|Budget Amount *help
¥2,200,000 (Direct Cost : ¥2,200,000)
Fiscal Year 1998 : ¥800,000 (Direct Cost : ¥800,000)
Fiscal Year 1997 : ¥1,400,000 (Direct Cost : ¥1,400,000)
The relation between neural network learning with regularizes and generalization ability is clarified both theoretically and empirically. In the present theoretical study, a Laplacian regularize, a Gaussian regularize and their combinations are considered.
In the first stage, various empirical procedures in a structural learning with forgetting proposed by the authors are theoretically clarified. For example, a structural learning with selective forgetting has something to do with the line process in vision under the assumption that a scene is almost smooth except a small number of discontinuous points.
In the second stage, a estimation of mean value using regularization is theoretically studied. It is the simplest case of multiple regression models. It is demonstrated that the proposed regularization method is effectively applied to real data.

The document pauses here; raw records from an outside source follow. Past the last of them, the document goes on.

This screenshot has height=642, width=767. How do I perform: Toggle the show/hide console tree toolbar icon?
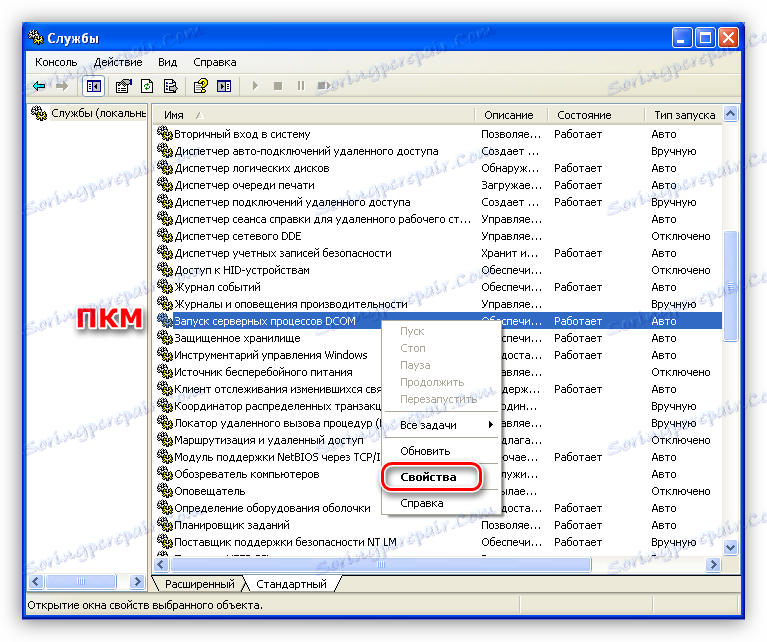93,86
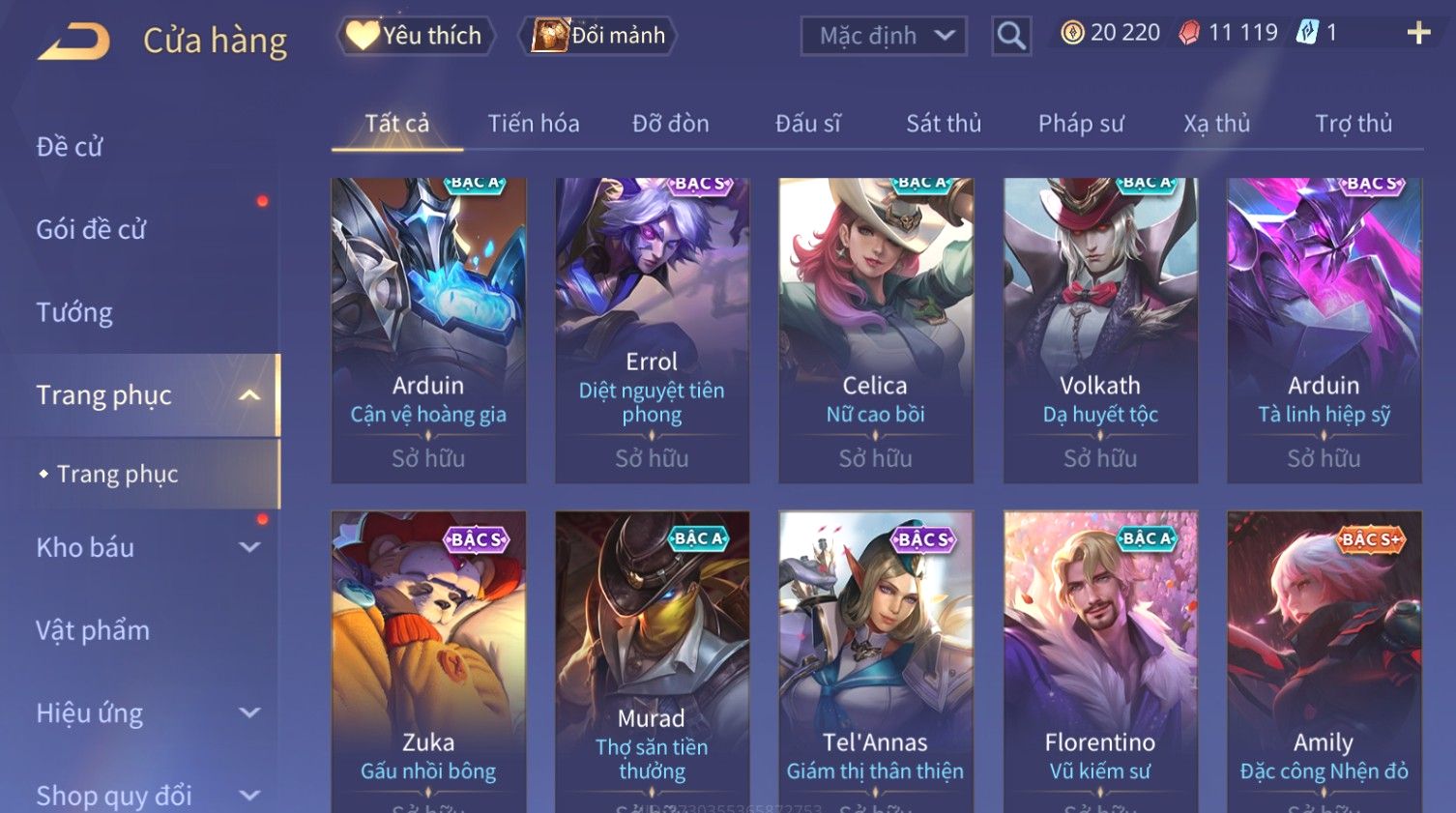
Task: Open Yêu thích favorites heart button
Action: [x=416, y=36]
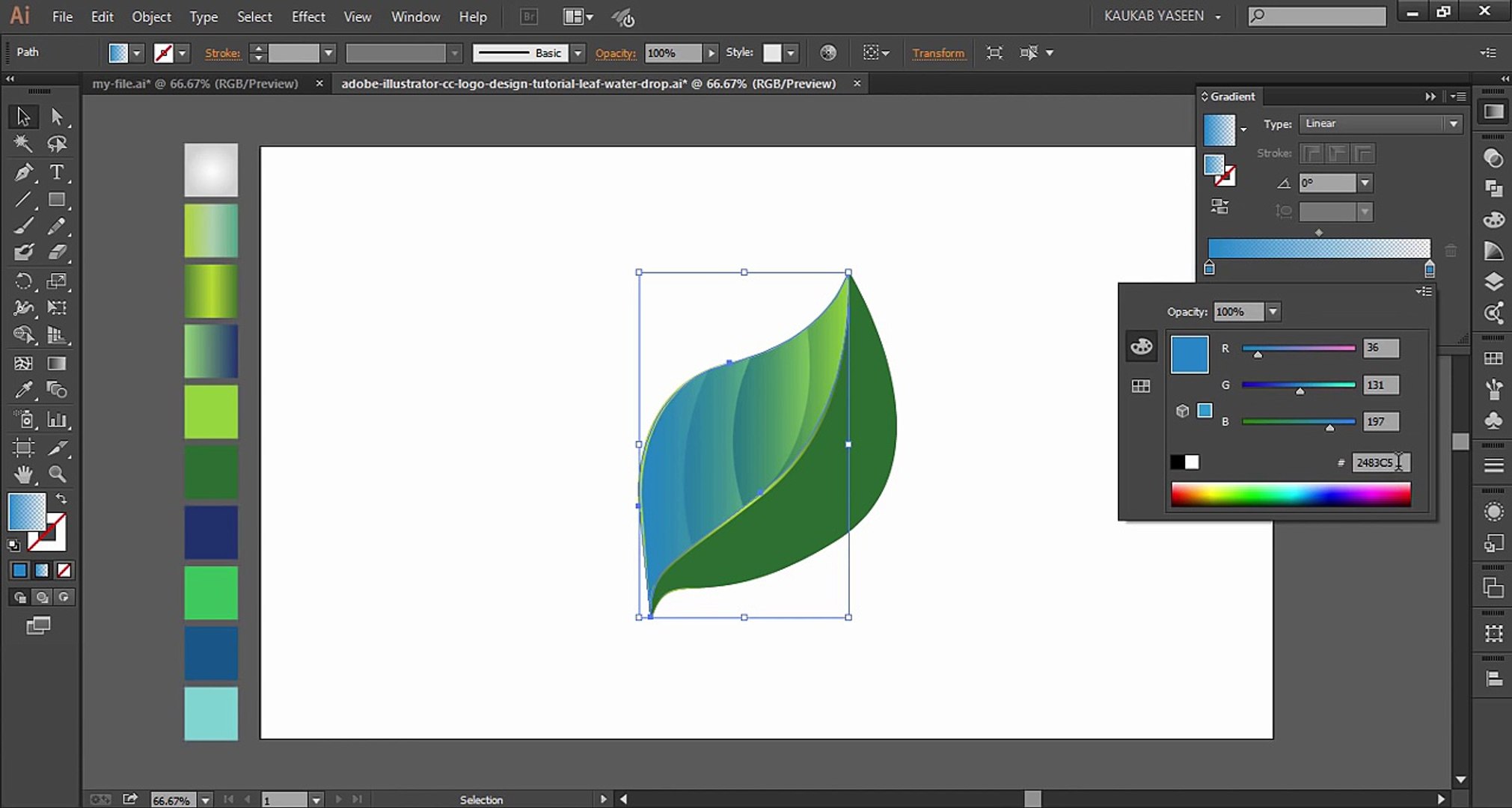Open the gradient angle dropdown
The height and width of the screenshot is (808, 1512).
(x=1365, y=183)
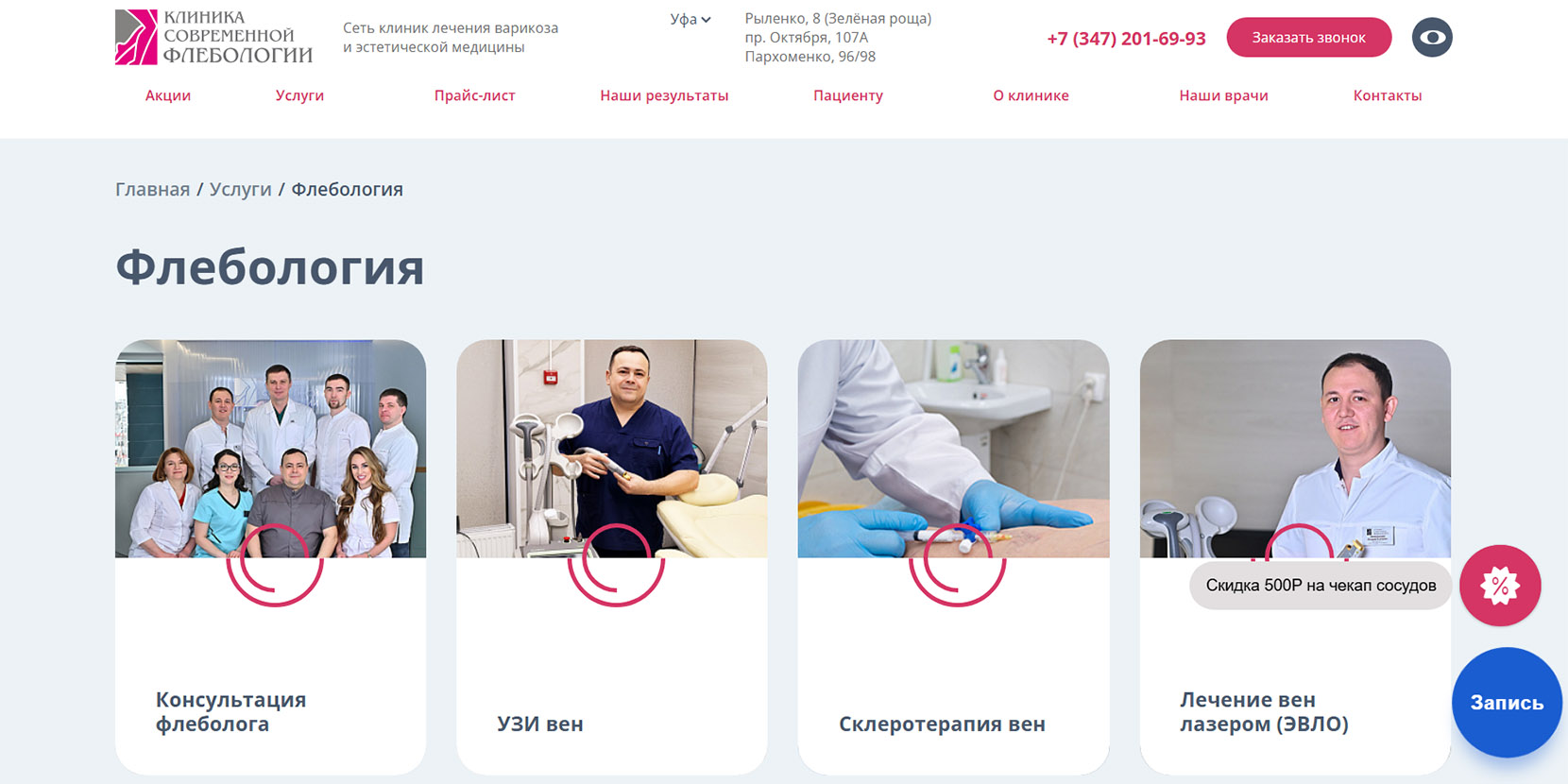Click the Заказать звонок button

pyautogui.click(x=1308, y=38)
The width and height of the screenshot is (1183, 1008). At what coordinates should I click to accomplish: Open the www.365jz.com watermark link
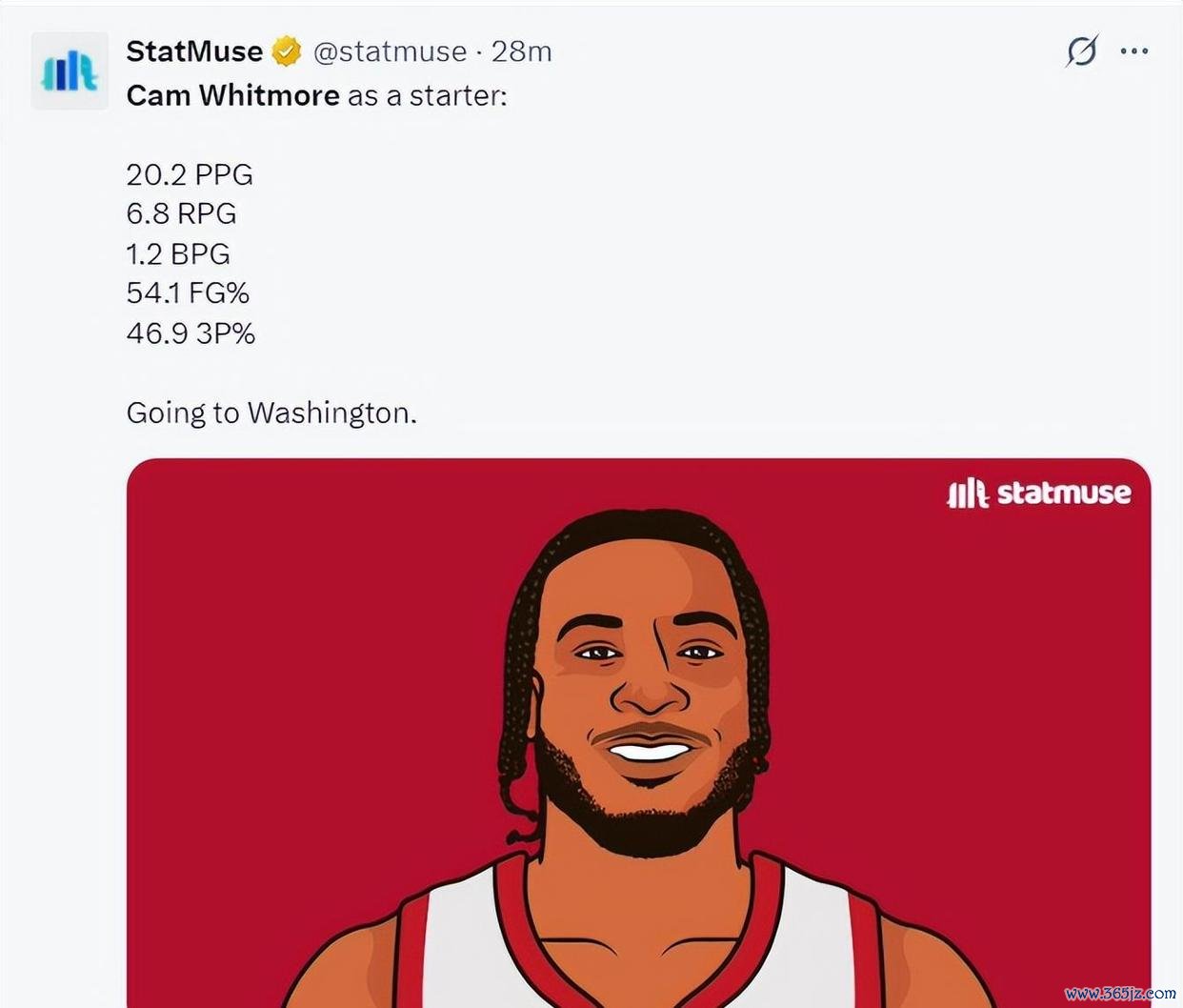coord(1120,993)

In the third stage, excessive simplification in a formulation of generalization errors in multiple regression models is rectified. So for it has been assumed that input variables are mutually independent, and true model parameters and a noise variance are known a priori. We modified formulations so as to allow correlations between input variables. We propose a novel procedure for theoretically evaluating regularizes based on data. Firstly, we estimate model parameters and a noise variance from data. Secondly, assuming that these estimates are true, we calculate the optimal regularization parameters and model parameters by the previously proposed method. It provides, hopefully, their better estimates. Thirdly, assuming that the resulting estimates are true, we again calculate the optimal regularization parameters and model parameters. This procedure can be repeated iteratively. This iterative estimation is a key idea of the present study. Applications of the proposed method to real data demonstrates that better estimates with smaller generalization errors are obtained successfully.